Loom has three pieces that talk to each other over a defined protocol.
[Bridge] class
Rust + GPU
runtime
Solid.js
The native plugin
The native plugin is a GPU-accelerated browser engine bundled inside the Unity package. It:
- Renders your UI to a surface Unity composites over the game scene.
- Forwards mouse and keyboard input from Unity into the UI.
- Carries state, actions, and events between C# and the UI runtime.
You don’t write code against the plugin directly. Your C# code uses the bridge.
The bridge
You write a C# class and tag it with [Bridge]:
[Bridge]
public partial class GameBridge {
[BridgeState] public int Score { get; set; }
[BridgeAction] public void Pause() { /* ... */ }
[BridgeEvent] public Event<DamageEvent> Damaged { get; } = new();
} A Roslyn source generator emits two things from this class:
- A runtime helper that serialises state and dispatches actions to the UI.
- A TypeScript
.d.tsfile that types the same surface for your UI code.

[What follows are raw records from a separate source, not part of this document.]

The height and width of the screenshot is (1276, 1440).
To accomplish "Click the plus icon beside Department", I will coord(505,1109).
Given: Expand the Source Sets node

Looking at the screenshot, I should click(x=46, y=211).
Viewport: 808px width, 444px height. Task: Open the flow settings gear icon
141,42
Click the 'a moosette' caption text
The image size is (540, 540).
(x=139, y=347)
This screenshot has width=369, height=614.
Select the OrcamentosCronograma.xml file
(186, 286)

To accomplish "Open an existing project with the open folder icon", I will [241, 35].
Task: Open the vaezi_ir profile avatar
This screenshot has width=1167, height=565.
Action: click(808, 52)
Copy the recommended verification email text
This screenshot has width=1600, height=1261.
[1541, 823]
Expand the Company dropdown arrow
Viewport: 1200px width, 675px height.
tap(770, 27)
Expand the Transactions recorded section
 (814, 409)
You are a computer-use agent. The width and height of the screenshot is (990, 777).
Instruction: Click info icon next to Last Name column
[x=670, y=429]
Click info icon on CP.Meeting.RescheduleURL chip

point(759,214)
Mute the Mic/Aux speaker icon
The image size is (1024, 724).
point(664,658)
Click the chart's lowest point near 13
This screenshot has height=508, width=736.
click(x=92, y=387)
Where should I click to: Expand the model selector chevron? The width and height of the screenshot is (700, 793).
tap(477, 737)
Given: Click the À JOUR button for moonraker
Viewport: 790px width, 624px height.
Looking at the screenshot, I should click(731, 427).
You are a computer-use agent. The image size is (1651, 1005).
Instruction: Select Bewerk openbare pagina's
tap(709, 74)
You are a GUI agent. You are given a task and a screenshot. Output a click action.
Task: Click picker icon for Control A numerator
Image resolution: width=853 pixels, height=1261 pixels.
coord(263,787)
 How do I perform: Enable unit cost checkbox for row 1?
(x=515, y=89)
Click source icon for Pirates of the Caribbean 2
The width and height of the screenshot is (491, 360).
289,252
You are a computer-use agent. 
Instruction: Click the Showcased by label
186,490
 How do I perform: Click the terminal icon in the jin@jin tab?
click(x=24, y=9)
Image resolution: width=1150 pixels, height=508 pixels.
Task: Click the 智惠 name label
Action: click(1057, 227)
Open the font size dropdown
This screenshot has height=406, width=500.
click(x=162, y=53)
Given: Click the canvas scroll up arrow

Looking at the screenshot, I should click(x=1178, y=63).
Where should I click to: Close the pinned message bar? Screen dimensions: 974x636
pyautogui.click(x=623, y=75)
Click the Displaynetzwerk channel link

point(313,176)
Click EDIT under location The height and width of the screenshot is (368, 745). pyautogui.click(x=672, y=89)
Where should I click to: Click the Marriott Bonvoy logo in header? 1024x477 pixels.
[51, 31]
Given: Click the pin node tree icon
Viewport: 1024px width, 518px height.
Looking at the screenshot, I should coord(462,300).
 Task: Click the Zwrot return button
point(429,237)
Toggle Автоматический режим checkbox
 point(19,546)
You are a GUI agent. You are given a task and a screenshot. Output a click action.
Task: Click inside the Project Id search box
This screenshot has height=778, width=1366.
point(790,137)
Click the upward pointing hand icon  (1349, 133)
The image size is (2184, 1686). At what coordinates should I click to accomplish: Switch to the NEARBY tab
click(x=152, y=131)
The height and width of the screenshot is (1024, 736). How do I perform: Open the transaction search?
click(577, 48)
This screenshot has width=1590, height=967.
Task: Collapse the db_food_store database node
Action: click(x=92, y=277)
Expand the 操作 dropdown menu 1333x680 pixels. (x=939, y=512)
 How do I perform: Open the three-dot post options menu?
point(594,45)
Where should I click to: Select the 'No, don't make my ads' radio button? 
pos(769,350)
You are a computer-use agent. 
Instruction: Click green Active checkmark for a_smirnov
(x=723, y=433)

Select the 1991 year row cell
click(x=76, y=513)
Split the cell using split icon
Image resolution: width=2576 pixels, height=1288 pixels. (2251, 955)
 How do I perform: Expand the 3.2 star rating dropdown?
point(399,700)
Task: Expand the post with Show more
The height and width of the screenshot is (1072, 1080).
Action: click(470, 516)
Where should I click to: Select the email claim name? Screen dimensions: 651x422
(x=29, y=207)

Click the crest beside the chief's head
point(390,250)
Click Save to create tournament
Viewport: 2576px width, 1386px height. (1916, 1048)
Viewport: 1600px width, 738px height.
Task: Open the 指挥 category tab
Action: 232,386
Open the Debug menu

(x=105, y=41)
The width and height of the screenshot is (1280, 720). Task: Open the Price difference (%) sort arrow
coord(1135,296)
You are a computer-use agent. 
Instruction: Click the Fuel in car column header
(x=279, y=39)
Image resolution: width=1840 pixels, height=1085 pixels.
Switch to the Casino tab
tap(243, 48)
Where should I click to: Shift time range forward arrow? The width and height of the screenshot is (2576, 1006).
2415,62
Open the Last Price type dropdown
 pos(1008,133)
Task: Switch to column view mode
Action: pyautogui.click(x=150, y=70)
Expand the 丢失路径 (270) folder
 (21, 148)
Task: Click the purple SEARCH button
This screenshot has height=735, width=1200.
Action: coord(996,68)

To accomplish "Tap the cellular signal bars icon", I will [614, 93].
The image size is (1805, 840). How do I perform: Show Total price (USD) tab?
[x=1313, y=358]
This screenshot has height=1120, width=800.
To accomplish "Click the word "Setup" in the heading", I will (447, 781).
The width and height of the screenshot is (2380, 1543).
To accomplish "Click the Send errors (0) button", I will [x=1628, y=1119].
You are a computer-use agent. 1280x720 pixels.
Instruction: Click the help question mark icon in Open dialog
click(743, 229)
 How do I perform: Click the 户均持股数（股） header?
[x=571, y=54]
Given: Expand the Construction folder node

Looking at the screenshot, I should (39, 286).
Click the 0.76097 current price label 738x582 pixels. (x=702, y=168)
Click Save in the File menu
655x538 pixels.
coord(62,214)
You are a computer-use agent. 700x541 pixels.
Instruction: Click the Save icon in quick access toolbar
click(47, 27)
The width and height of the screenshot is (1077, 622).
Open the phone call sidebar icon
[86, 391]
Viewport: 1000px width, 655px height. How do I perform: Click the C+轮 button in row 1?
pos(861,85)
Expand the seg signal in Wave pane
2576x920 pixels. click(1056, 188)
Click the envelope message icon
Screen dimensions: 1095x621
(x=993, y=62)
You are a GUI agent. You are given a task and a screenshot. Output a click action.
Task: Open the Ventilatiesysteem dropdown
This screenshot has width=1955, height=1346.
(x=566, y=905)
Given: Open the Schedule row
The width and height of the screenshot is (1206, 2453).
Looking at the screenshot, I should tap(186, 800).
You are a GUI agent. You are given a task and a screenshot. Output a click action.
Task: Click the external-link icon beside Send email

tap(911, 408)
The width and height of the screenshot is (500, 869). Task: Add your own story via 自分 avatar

Your UI code uses useBridge() from @loomgui/bridge and gets fully typed bridge.state.score and bridge.actions.pause(), plus onEvent('damaged', …) for events.
See The bridge for the full data model.
The UI runtime
The UI is a normal Vite-built Solid app. @loomgui/vite-plugin handles the
bridge connection for you. useBridge() returns a live, reactive bridge
instance.
The same UI runs in two modes:
- Connected. The bridge talks to a live Unity Editor or player. State pushes from the engine; actions call back.
- Mock mode. No engine. Your
bootBridge({ ... })call provides mock actions and scenarios. The UI runs entirely in the browser. Used for fast iteration on visuals; see Mock mode.
Packaging
You install one Unity package. An Editor menu installs the npm packages into your UI app. See Sync UI Dependencies.